* begin *
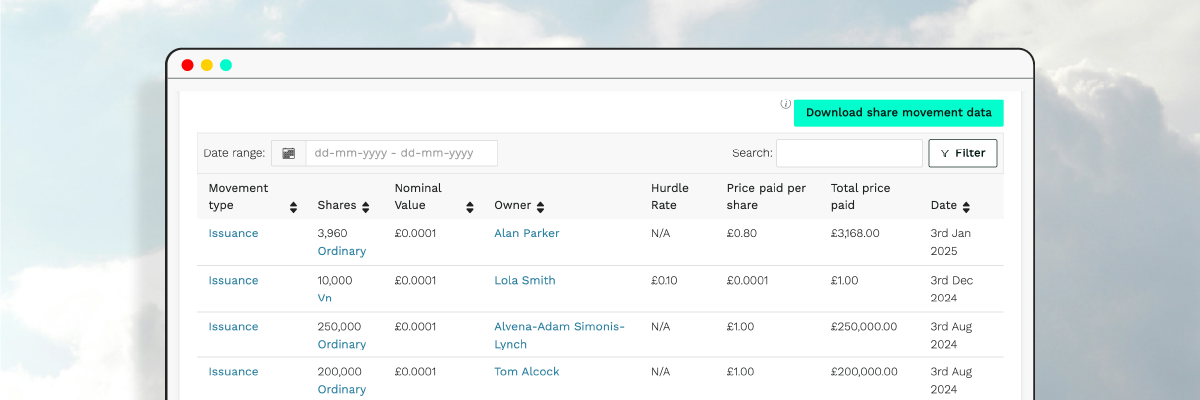Open Alan Parker owner link

point(526,233)
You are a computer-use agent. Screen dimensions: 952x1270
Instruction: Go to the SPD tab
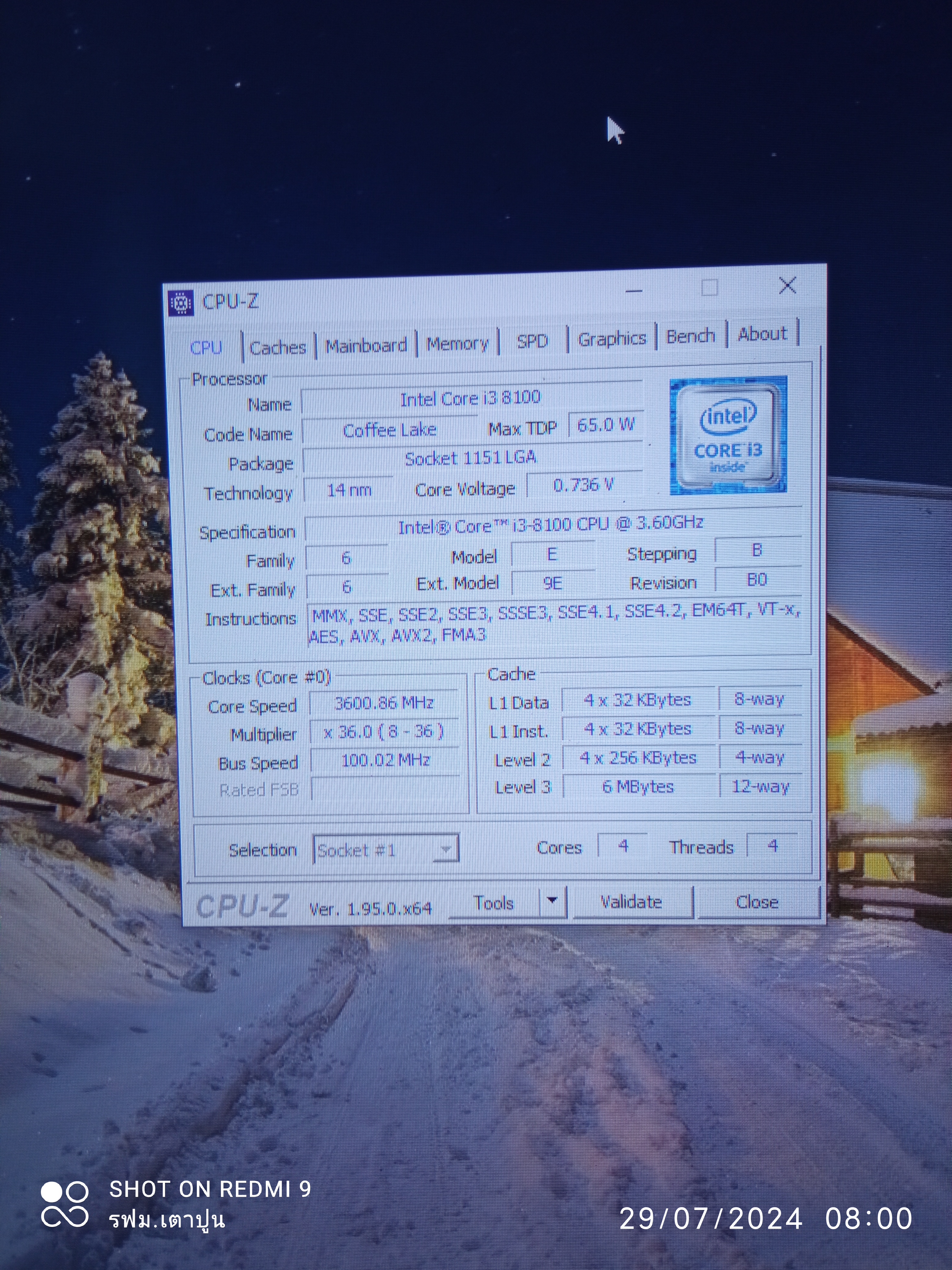(x=532, y=341)
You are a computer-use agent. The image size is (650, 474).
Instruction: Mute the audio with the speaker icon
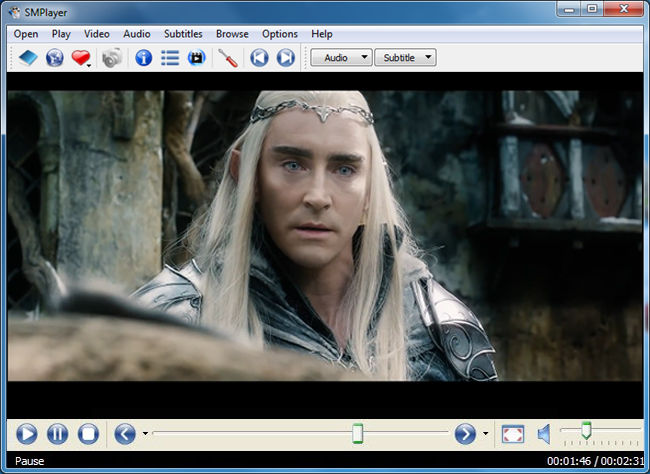click(544, 434)
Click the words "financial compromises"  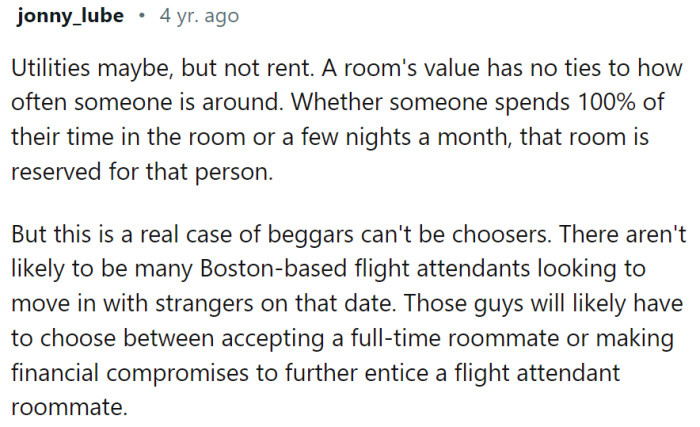click(x=130, y=373)
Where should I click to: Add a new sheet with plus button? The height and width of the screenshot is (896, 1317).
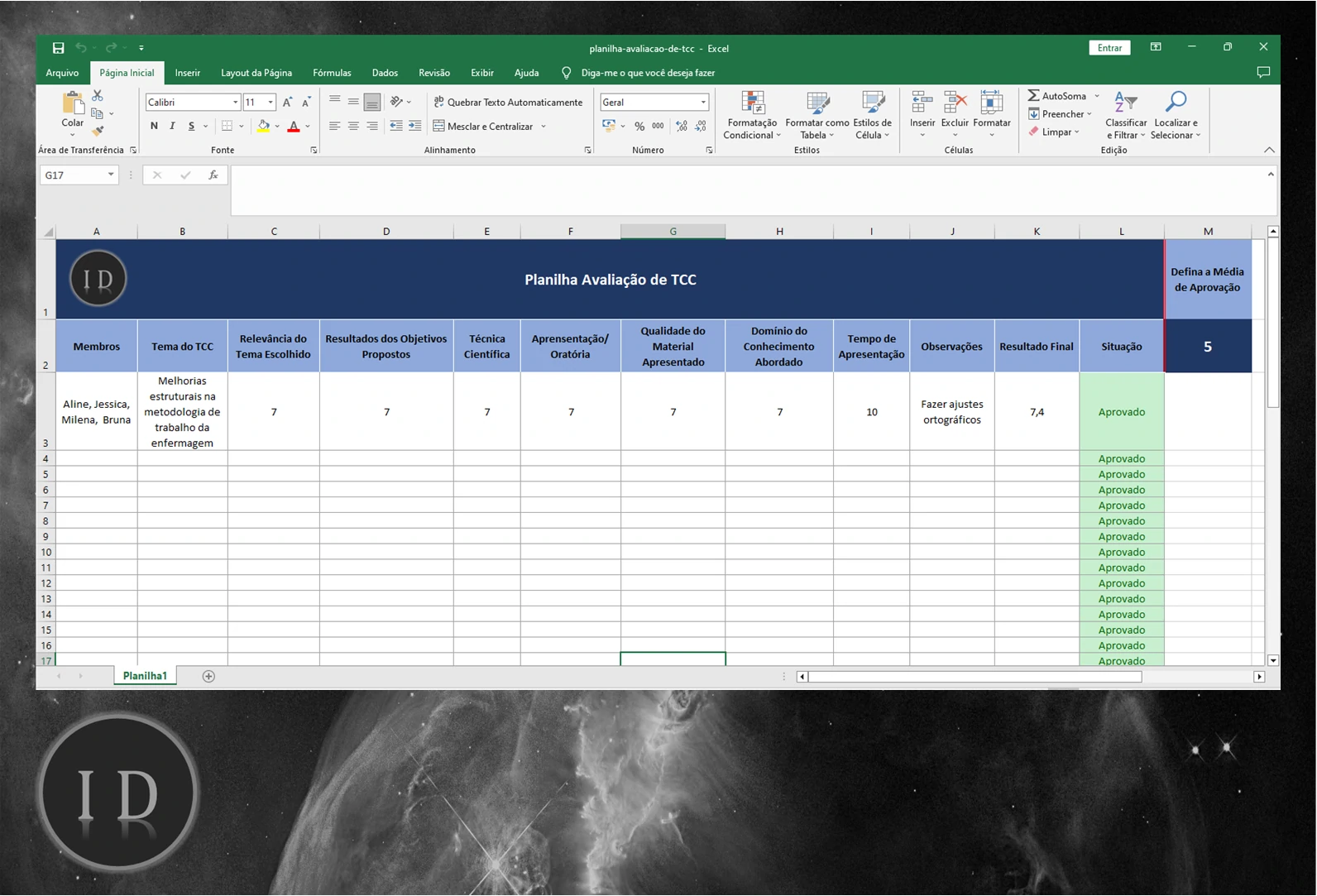point(208,677)
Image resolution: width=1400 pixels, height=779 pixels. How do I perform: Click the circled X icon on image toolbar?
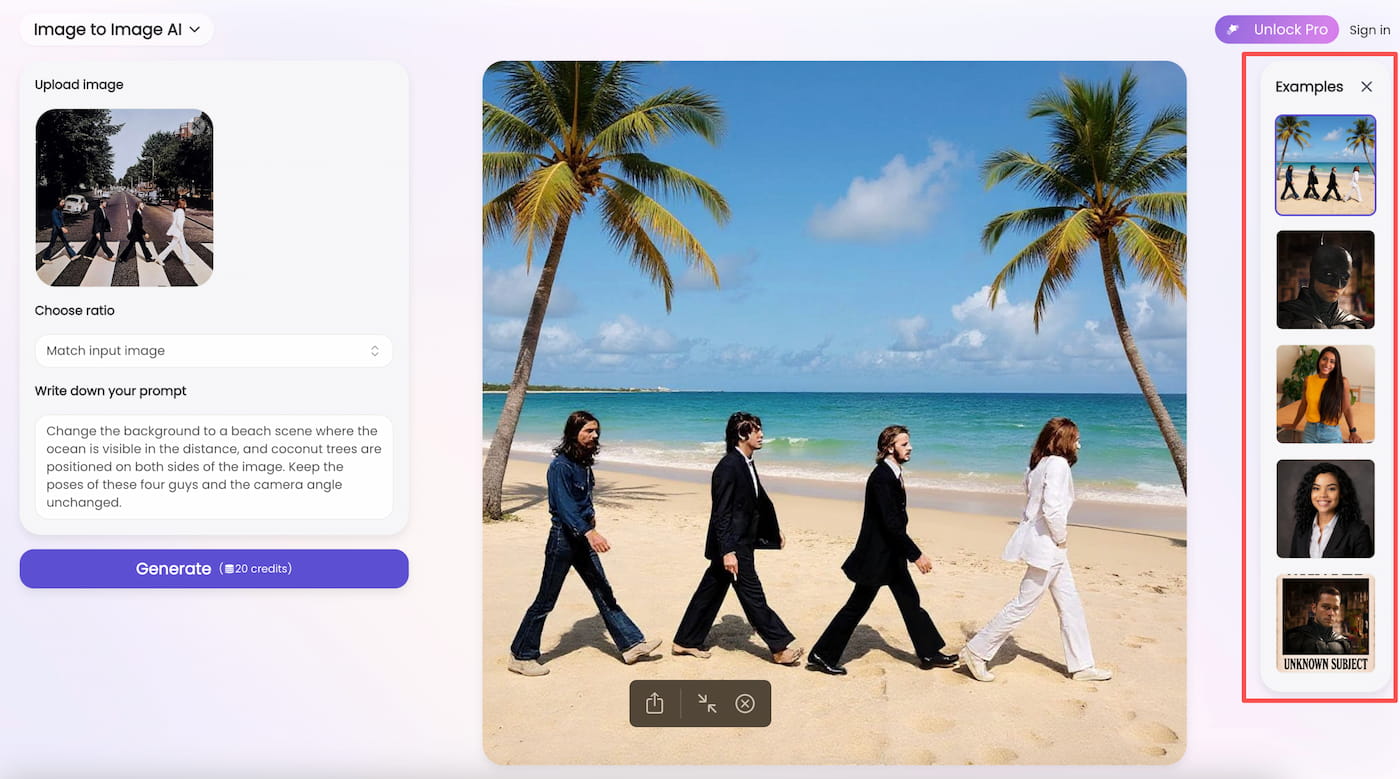(x=745, y=703)
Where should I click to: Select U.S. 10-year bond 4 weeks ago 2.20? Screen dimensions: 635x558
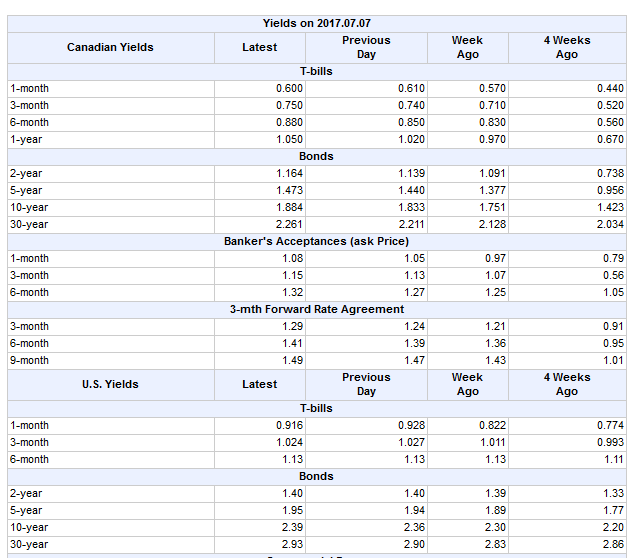click(611, 527)
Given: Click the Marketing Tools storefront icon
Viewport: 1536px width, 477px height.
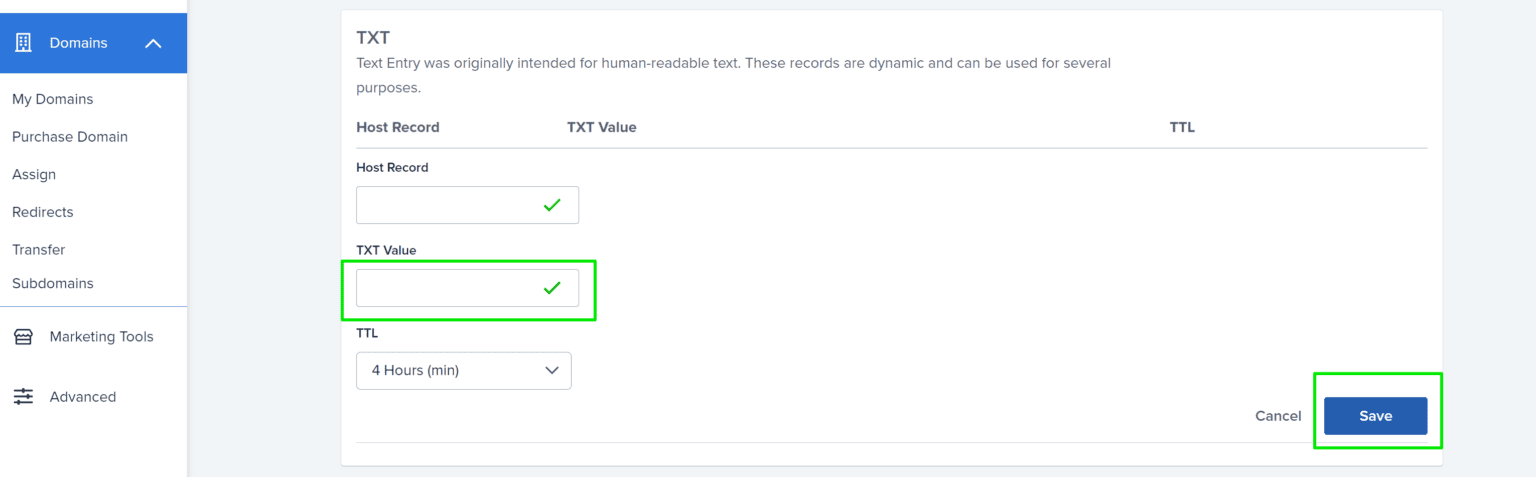Looking at the screenshot, I should [x=23, y=337].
* end *
* EXERCISE REQUIREMENTS
Turn the records from the line containing "Image resolution: width=1400" up to and including the line containing "click(611, 527)" into a numbered list, dropping any blank lines. Leave the pictures out.

* RESULT OF THE TASK
1. Image resolution: width=1400 pixels, height=779 pixels. How do I perform: Click the circled X icon on image toolbar?
2. (x=745, y=703)
3. Where should I click to: Select U.S. 10-year bond 4 weeks ago 2.20? Screen dimensions: 635x558
4. click(611, 527)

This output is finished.